Editorial 22.06.2023

Sehr geehrte Damen und Herren, geschätztes Publikum

Bestimmte Werte, Moralvorstellungen und Weltanschauungen prägen von klein auf unser Leben. Es ist sicherlich gut, klare Standpunkte zu haben und danach zu handeln. Dennoch kann es nicht schaden, diese dann und wann zu überprüfen  — um eben darauf bloss zu stehen und nicht zu sitzen. 

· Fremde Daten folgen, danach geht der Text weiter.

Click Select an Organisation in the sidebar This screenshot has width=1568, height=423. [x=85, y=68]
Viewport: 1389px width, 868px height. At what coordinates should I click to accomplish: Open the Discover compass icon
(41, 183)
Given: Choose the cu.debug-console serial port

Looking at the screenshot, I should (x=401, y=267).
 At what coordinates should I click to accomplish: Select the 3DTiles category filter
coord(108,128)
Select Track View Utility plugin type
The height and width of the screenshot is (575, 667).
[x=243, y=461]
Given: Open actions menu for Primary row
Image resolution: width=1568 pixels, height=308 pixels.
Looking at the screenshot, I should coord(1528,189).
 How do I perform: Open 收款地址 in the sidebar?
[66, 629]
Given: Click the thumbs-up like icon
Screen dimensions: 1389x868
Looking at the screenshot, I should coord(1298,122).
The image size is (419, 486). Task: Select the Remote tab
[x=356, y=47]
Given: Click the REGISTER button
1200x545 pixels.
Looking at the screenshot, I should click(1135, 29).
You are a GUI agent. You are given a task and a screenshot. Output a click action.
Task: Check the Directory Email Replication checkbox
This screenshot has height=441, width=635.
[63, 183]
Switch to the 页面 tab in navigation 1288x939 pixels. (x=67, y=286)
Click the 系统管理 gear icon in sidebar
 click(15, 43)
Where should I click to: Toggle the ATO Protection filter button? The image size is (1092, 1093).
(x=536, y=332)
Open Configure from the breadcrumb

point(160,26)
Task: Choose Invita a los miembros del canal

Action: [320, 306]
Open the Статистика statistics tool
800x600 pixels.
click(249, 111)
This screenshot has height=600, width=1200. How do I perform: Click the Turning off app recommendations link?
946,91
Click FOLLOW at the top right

Das Theater kann bei dieser Überprüfung helfen. Durch das Aufzeigen von anderen Anschauungen werden wir immer wieder aufgefordert, über uns und unsere Haltungen nachzudenken.

Auch viele der Stücke in der Spielzeit 2023/2024 beschäftigen sich mit dem Hinterfragen von Moralvorstellungen und Weltanschauungen. Während «Babylon Swing» sich mit den eher lockeren Gepflogenheiten der 1920er Jahre beschäftigt, zeigt «In 80 Tagen um die Welt» eine Abenteuerreise, die niemand für möglich gehalten hätte. Im Kulturpotpourri, der Koproduktion mit der Kleinen Bühne, werden bekannte Künstler:innen gemeinsam mit Nachwuchstalenten einen exklusiven Abend gestalten. In «Gott» von Ferdinand von Schirach muss das Publikum im Saal Argumente gegeneinander abwägen und am Ende entscheiden, welches Urteil gefällt werden soll. In «Fabian» von Erich Kästner will sich die Hauptfigur als Moralist behaupten — angesichts einer sich spaltenden Gesellschaft gar nicht so einfach. «Monsieur Claude und seine Töchter» hinterfragt auf charmante und witzige Weise die Haltung gegenüber anderen Kulturen. Eine märchenhaft schöne Atmosphäre mit allerlei kuriosen Ereignissen erleben wir mit Gilla Cremers Bühnenadaption «Was man von hier aus sehen kann». Auch da werden scheinbare Wahrheiten immer wieder hinterfragt.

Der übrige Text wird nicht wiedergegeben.